The core of our offering is a web application UI platform that constructs a rich Ajax-based user interface entirely based on metadata (i.e., descriptions of the objects such as their names, labels, field names and types). Our platform produces a user interface that addresses the most common data management use cases for web applications, such as the standard CRUD operations, import, export, reporting and analytics facilities. The metadata-driven architecture enables it to fully implement strong data validation at the individual field level (such as dates, phone numbers, email addresses, currencies and pick lists) as well as reference fields across multiple metadata objects. In addition, it exploits the reference field descriptions across the metadata objects to produce desirable features such as smart querying, filtering with arbitrarily many terms, reporting with multiple visualizations (lists, charts, pivots, and the like), child tabs, calendar views based on arbitrary dates, and lookup of cross-object references when importing or exporting data. The user interface also offers commonly-sought benefits such as retention of context, high responsiveness, lack of screen refresh, and a pleasing look and feel.

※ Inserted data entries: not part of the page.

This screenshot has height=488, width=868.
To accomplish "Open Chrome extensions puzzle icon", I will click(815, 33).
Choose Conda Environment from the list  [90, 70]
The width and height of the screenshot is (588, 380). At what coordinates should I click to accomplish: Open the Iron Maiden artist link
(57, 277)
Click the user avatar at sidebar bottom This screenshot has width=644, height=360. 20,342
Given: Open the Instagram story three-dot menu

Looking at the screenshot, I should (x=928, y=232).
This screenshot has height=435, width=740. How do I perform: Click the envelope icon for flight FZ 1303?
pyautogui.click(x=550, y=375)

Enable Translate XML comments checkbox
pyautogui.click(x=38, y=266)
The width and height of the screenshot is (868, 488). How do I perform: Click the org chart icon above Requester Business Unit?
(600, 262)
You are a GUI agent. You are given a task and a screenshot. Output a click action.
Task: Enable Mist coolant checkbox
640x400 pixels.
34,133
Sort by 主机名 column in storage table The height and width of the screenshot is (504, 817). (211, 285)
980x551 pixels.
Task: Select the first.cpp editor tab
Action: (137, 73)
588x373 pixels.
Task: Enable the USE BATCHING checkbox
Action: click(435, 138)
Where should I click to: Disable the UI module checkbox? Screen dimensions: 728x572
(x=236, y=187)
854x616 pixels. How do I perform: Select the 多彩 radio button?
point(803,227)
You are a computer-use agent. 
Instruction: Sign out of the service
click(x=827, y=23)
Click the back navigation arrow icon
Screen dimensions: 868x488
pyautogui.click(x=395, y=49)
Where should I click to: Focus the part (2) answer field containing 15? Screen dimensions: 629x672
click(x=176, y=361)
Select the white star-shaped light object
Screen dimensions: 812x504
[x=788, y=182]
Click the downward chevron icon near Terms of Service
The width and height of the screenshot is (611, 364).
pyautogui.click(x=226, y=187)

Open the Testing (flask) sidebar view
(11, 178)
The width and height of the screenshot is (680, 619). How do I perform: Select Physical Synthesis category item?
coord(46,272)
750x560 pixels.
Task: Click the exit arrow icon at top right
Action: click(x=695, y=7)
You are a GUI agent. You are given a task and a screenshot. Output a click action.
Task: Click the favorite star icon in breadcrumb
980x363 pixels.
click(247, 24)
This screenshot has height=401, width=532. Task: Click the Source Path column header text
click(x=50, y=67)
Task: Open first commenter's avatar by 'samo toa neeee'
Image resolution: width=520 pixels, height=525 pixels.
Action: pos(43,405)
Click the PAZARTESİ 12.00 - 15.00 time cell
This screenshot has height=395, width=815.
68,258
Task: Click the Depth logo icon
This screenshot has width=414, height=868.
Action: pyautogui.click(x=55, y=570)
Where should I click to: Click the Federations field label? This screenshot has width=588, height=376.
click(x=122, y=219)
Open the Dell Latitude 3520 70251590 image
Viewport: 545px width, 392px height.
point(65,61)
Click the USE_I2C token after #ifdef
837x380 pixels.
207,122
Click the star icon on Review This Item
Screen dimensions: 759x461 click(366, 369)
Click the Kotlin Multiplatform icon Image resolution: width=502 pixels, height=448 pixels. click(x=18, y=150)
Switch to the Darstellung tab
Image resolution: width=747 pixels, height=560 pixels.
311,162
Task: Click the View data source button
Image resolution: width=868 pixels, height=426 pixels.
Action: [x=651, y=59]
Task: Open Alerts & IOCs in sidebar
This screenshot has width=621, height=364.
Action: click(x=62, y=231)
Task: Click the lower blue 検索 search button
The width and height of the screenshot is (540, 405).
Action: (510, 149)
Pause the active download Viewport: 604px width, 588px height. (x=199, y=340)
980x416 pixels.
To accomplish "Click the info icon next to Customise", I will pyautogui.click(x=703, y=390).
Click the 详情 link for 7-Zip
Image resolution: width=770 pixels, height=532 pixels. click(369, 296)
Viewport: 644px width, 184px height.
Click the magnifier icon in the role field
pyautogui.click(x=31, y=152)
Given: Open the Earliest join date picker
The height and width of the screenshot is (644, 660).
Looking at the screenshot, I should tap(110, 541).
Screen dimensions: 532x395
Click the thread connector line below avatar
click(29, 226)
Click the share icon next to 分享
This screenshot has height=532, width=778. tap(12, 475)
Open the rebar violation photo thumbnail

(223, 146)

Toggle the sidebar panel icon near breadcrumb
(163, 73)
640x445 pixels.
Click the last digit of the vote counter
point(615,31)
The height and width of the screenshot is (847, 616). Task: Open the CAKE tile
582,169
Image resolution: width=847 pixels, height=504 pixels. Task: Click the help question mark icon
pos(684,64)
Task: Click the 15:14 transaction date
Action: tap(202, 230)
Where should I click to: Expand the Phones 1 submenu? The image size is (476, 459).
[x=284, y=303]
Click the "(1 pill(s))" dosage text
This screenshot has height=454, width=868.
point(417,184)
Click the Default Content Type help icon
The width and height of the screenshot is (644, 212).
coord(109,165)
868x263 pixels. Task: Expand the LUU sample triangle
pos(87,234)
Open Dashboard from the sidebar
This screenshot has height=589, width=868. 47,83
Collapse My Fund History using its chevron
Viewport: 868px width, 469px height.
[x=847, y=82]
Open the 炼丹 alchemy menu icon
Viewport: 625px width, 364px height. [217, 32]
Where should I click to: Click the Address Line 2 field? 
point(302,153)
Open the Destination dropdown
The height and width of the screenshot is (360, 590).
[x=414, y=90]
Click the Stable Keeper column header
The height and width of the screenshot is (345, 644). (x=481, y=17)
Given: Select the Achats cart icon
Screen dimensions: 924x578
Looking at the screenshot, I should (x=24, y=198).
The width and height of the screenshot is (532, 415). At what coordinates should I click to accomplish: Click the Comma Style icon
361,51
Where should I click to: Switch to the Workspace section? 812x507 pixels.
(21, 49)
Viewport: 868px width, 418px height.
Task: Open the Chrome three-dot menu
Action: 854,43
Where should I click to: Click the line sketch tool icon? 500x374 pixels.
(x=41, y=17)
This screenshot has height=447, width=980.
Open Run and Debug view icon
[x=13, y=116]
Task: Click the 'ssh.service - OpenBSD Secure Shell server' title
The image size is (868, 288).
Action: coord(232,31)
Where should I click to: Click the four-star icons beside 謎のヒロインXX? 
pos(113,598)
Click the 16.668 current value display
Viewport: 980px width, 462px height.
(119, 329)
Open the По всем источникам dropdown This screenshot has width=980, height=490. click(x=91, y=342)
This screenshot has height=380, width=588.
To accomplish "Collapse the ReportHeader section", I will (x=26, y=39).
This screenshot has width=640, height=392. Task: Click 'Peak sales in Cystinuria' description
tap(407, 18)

A large part of the platform is coded in JavaScript. It can run mostly in the browser, but we have also successfully deployed critical parts of it on the server side via the Rhino JavaScript engine for Java.
Because of its reliance on metadata, the platform can be configured for almost any existing web application. Integrating it into a new application is a matter of creating two components: the metadata description in JSON, and a data service object that can talk to the back end service for the application. In the case of Salesforce, we are able to offer a similar integration. We rely on the metadata API (describeGlobal and describeSObjects) to dynamically create the metadata description for consumption by the platform. We have created a data service object as a wrapper around the sforce.connection object included in the AJAX API. This architecture enables us to defer to Salesforce’s API for field-level access information (for data validation) and user security information (e.g., that a certain field is read-only or inaccessible for a certain user).

Data security and logging

An important consequence of this architecture is complete data security: customer data transmission is entirely restricted to between Salesforce and the browser, i.e., customer data never passes through any third-party servers. Even the generation of Word and Excel documents by the Document Generator add-on happens entirely within the browser. The only case where any form of customer data is transmitted to an external server is when a user invokes a Document Generator action to produce a PDF document. In this case, the Word document must be converted to PDF format (since that cannot currently be accomplished in the browser), so the Word document is sent over to our servers, which respond with the corresponding PDF version. To be clear: This external server is only used if (a) you have a license for the Document Generator add-on, and (b) you use the add-on to generate PDF documents.
There are two other types of information that we do track. One is user information, containing the user’s full name, user name and email address, so that we can provision licenses for users. The second is usage information, such as the actions that users take within the application. For example, when clicks the “Add to Campaign” button, a call is made to the Apsona servers to log that action. Our usage logs enable us to quickly determine and proactively fix bugs in the software, as well as to focus our development and performance enhancement plans on the most-used and most-useful aspects of our applications.